The title of this gripping book pretty much says it all about the “tragic mistake” by a brain surgeon that left 27-year-old Henry Molaison unable to remember new experiences for the remaining 55 years of his life. Athletes often credit success to “living in the now” during an event. But what if “now,” and memories of a distant past, are all you’ll ever have?
Molaison was born in 1926 in Manchester, Conn., blessed with sly wit and above-average intelligence; cursed with debilitating epilepsy. In desperation a neurosurgeon tried a targeted lobotomy in 1953, curing his epilepsy but erasing all future memories. Consider the horrible implications of this: losing your job because you can’t remember the task you started; unable to walk alone because you can’t find the way back.
No one was better suited to be his memoirist than Corkin, a neuroscientist at MIT. She was a young graduate student at McGill University when she first met Molaison in 1962 as he underwent tests at the Montreal Neurological Institute. It began an almost five-decade relationship as Corkin, among others, used insights into the wounded mind of H.M. (as Molaison is known in countless neurology texts) as keys to the mystery of the brain. H.M. was both patient and friend to Corkin, though he’d forget their many conversations within seconds and she would remain a vaguely familiar presence, perhaps a high school friend, he figured. “We watched one another age over the decades, although he did not know it,” she writes a bit wistfully.

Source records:
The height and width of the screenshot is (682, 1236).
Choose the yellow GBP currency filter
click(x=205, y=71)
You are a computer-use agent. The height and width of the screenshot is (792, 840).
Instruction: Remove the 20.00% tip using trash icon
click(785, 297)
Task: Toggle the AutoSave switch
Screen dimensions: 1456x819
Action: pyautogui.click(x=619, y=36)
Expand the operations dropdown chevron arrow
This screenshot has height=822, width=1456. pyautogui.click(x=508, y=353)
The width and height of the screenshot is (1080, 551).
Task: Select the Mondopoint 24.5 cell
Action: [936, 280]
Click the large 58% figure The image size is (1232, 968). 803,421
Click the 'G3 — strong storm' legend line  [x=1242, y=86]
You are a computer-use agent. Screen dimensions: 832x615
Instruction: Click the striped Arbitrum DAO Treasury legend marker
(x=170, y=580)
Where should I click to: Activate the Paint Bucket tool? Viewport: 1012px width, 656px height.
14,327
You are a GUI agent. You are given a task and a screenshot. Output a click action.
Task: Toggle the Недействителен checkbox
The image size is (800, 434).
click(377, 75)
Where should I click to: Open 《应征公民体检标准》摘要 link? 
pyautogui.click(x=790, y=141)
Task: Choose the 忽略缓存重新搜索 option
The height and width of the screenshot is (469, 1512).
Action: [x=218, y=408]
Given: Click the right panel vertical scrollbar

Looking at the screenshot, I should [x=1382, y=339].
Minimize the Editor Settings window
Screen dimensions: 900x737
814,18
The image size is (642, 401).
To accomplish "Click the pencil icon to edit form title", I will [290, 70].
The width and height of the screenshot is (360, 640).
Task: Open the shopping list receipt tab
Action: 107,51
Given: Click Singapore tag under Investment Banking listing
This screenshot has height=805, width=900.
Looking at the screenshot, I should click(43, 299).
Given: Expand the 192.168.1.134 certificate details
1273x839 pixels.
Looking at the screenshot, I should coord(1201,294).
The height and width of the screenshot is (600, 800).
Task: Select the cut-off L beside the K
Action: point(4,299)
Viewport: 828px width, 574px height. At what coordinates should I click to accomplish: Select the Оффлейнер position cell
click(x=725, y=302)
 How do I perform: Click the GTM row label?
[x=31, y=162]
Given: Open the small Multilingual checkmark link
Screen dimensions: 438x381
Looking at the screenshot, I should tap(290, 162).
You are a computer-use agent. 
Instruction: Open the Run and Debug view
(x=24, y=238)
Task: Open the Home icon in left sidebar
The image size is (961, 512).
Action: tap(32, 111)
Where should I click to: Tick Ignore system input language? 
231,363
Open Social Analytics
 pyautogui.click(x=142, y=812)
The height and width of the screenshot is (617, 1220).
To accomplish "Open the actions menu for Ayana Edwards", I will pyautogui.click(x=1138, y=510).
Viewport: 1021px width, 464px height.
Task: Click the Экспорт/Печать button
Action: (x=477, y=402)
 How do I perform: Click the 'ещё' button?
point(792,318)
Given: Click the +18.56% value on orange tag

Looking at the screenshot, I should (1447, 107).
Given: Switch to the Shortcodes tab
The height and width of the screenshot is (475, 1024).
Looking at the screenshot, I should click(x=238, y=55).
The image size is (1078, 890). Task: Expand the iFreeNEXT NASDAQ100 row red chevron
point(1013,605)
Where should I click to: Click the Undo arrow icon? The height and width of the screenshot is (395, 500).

◆ Exercise ◆
Extend the review of the book about Henry Molaison, beginning right after its last sentence. The rows have no connection to the book review about Henry Molaison.

◆ The answer ◆
Above all, Corkin is a scientist. She recounts in chilling, clinical detail the elaborate autopsy after his death in 2008 at 82. “Seeing Henry’s precious brain in the safety of the metal bowl was one of the most memorable and satisfying moments of my life,” she writes. The research lives on. His brain, perhaps the most studied in medical history, is sectioned in 2,401 slices. Corkin delivered a tender eulogy at his funeral. “In loving memory” is etched on his urn. He is gone, but, ironically, never to be forgotten.